- _Required task 1_
Gather every line of the records that contains the string "should", matching case exactly.

Do Not Track, a tool designed to afford users privacy as they browse through the Web, will be active by default when users install or first-run Internet Explorer 10 in Windows 8. But in an effort to save Do Not Track, one developer for the popular Apache Web server is trying to to add a feature in Apache that will actively ignore any Do Not Track settings from any future IE 10 users.
The controversial choice was made by Apache HTTP developer Roy Fielding, who actually authored part of the standard that dictates how Do Not Track (DNT) is supposed to work. The patch proposed for the popular Web server would effectively make all websites running Apache servers (about 60% of the world’s total sites) blithely ignore IE 10 browser’s requests for DNT -precisely because the feature is pretty much turned on by default.
Security By Default Is A BAD Thing?
Confused? It’s easy to get lost here, since one would think that a security feature that’s turned on by default would be a good thing. But Fielding has taken exception to this practice, taking the extraordinary step to specifically short-circuit Microsoft’s plans, which he sees as ultimately trying to bring DNT down.

[Stored records]
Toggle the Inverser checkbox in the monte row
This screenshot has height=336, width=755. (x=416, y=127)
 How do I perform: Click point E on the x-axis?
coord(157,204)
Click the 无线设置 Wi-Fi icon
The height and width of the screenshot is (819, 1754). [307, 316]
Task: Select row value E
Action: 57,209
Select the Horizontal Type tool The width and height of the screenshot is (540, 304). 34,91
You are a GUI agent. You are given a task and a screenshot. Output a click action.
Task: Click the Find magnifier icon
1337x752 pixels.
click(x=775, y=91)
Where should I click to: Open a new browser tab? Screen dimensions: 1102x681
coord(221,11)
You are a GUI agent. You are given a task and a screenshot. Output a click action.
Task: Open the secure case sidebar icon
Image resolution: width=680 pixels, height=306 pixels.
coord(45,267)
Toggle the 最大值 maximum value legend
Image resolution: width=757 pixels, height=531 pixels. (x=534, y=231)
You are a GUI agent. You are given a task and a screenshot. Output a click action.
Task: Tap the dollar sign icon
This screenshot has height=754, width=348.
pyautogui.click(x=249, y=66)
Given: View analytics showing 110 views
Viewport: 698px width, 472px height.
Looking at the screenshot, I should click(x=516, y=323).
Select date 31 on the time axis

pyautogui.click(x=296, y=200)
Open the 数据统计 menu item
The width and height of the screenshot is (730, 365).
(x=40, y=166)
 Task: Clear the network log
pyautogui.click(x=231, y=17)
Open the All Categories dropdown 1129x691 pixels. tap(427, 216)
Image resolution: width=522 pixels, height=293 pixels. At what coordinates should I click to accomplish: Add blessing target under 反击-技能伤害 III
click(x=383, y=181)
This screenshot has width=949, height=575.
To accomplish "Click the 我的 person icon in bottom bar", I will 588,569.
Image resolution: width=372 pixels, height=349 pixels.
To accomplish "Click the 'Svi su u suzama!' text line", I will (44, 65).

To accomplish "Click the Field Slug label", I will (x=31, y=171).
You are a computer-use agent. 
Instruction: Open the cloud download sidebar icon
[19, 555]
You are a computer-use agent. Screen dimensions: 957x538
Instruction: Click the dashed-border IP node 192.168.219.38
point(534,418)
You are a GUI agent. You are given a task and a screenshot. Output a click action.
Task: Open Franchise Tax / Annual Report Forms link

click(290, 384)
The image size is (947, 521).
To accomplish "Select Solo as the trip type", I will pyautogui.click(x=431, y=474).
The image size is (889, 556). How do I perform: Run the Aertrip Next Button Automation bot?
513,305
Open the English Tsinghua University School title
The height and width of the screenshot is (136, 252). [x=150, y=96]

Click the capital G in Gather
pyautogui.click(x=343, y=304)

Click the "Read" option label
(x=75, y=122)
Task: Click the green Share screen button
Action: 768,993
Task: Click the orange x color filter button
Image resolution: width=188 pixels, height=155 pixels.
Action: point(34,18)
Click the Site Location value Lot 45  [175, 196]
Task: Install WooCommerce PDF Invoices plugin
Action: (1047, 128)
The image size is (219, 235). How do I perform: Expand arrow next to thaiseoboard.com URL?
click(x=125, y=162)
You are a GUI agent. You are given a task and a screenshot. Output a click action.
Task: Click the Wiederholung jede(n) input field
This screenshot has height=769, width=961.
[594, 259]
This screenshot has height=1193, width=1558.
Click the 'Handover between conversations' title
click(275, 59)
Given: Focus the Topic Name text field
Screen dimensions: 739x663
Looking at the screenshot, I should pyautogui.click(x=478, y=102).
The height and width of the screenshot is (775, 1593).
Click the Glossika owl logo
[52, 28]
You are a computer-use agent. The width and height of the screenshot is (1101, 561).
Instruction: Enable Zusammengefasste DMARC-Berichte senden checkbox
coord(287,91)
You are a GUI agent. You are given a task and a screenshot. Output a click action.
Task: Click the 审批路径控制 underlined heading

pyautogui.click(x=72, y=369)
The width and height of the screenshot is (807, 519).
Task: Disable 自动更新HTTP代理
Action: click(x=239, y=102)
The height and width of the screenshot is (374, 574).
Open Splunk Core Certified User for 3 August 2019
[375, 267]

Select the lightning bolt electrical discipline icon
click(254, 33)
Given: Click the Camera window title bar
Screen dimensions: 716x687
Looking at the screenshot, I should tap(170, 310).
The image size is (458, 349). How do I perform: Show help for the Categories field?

- _Required task 2_
Extend the article on Apache and Do Not Track in Internet Explorer 10, picking up after its last sentence.

- _Written response 1_
Where should I click to: Open a new browser tab? Screen dimensions: 1102x681
Looking at the screenshot, I should click(x=516, y=323).
Image resolution: width=522 pixels, height=293 pixels. At what coordinates should I click to accomplish: Add blessing target under 反击-技能伤害 III
Looking at the screenshot, I should pyautogui.click(x=478, y=102).
Looking at the screenshot, I should tap(170, 310).

- _Written response 2_
Here’s how DNT should work: a user decides that he or she does not want their information tracked by advertising and marketing sites and vendors as they surf around the Web. So they go into the settings of their browser (IE, Firefox or Chrome, to name the three most popular) and turn on DNT.
After that, every time they visit a new site that would like to track them, the user’s browser sends a signal within the HTTP header informing the target website not to track that user. If the website’s managers and developers (as well as the advertisers paying to be on that site) choose to honor DNT, then the user will be allowed to go on their way unmolested by cookies and other such tracking measures. Note that participation by websites is voluntary.
Microsoft Turns On Do Not Track in WIndows 8 / IE 10
In late May, Microsoft announced that DNT would essentially be turned on by default in IE 10 when the new browser is released within Windows 8, due out in late October.
“Consumers should be empowered to make an informed choice and, for these reasons, we believe that for IE10 in Windows 8, a privacy-by-default state for online behavioral advertising is the right approach,” wrote Microsoft’s Chief Privacy Officer Brandon Lynch at the time.
In August, Lynch elaborated on how DNT would work in IE 10 and Windows 8.
“DNT will be enabled in the ‘Express Settings’ portion of the Windows 8 set-up experience. There, customers will also be given a ‘Customize’ option, allowing them to easily switch DNT ‘off’ if they’d like,” Lynch indicated.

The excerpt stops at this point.